The aim of your work is to experimentally extend and verify a model for determining the fiber volume content in high-pressure tanks.

Tank winding is a key technology for modern high-pressure tanks, especially for hydrogen storage applications. For this purpose, carbon or glass fibers soaked in resin are wound around a core (liner) with different orientations in order to withstand pressures of over 1200 bar. Hydrogen is a key element in Germany’s climate-neutral transformation by 2045 in various sectors such as the steel and chemical industries, the transport sector, energy supply and heat supply for buildings.

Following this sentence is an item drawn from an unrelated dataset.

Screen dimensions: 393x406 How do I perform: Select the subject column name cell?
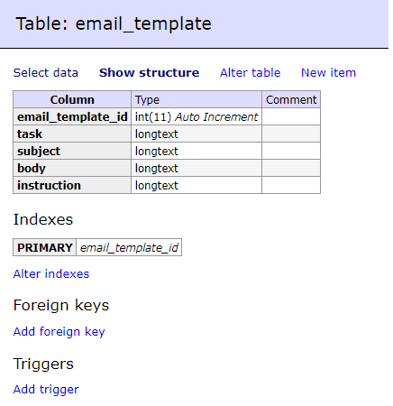tap(72, 151)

Stuwi-Modellentwicklung zur schichtweisen Bestimmung des Faservolumengehalts in fasergewickelten Hoch-leistungsdruckbehälter für Wasserstoffspeicherung — Real winding process with principle sketch of the resin outlet

A decisive parameter that determines the mechanical performance of the pressure vessel is the so-called fiber volume content. This reflects the volume ratio between fiber and resin. The winding and curing process influences this parameter through various physical phenomena, which are to be represented in a model. A thermomechanical model for calculating the fiber volume content has already been established. However, the experimental data show different characteristics that are not currently represented by the model. The aim of the work is to extend the existing model on the basis of further experimental data and to enable a meaningful calculation of the fiber volume content. The initial aim is to develop a test method that can be used to clearly quantify and compare the fiber volume content of the individual winding layers. The model is then expanded on the basis of the representative data obtained.

Objective:

The aim of the work is to develop a thermomechanical model for calculating the fiber volume content in wound high-pressure tanks. A suitable test methodology is to be developed for this purpose, which generates representative experimental data and is used for modeling. This should enable a more precise and layer-by-layer calculation of the fiber volume content in order to improve model accuracy and more realistically represent physical phenomena during the winding and curing process.

Your task:

You will work on the following tasks for a Master’s thesis:

Robot-based winding of representative hydrogen tanks
Development of a test setup for measuring the fiber volume content for the winding and curing process
Correlation of the determined data with the existing model and extension of the fiber volume content calculation

Your profile

Preferred study programs
- Mechanical engineering / industrial engineering, specialising in mechanical engineering
- Computational Engineering Science (CES)
- Simulation Sciences
- Materials science